> _PROVIDED ENTRIES_:
Content starts

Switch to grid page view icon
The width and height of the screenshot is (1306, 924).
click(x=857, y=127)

Content ends
Content starts

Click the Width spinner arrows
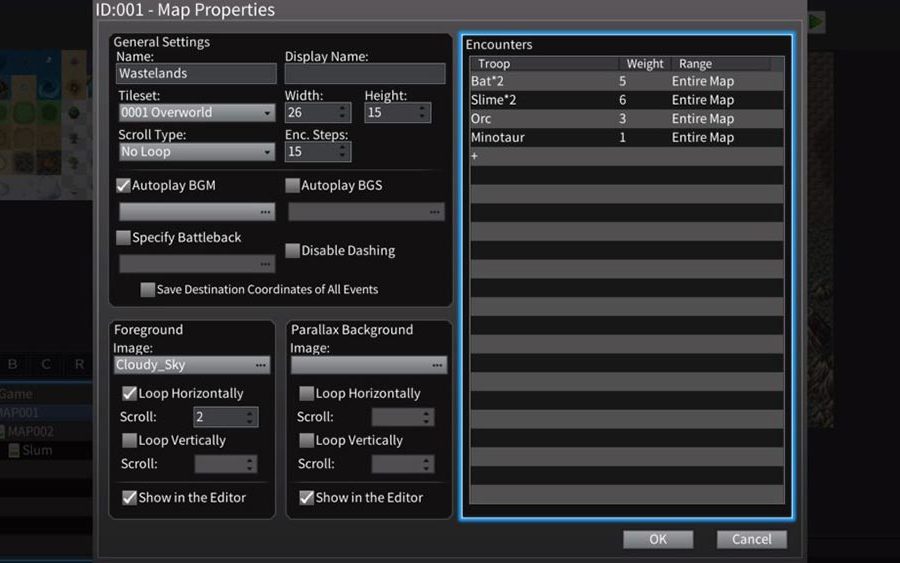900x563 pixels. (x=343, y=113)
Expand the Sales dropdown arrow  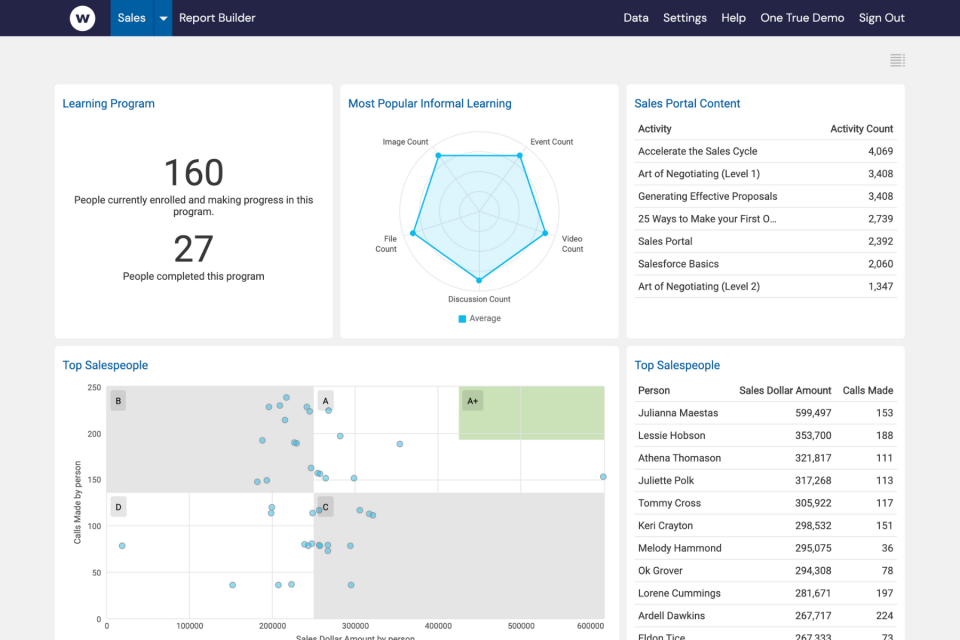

Content ends

> _ASSIGNMENT_: Of all the material above, only the lines from the one that has "Click the Width spinner arrows" down to the one that has "Expand the Sales dropdown arrow" are to be written out, exactly and with both ends included. Pictures are skipped.

> _EXPECTED ANSWER_:
Click the Width spinner arrows
900x563 pixels. (x=343, y=113)
Expand the Sales dropdown arrow  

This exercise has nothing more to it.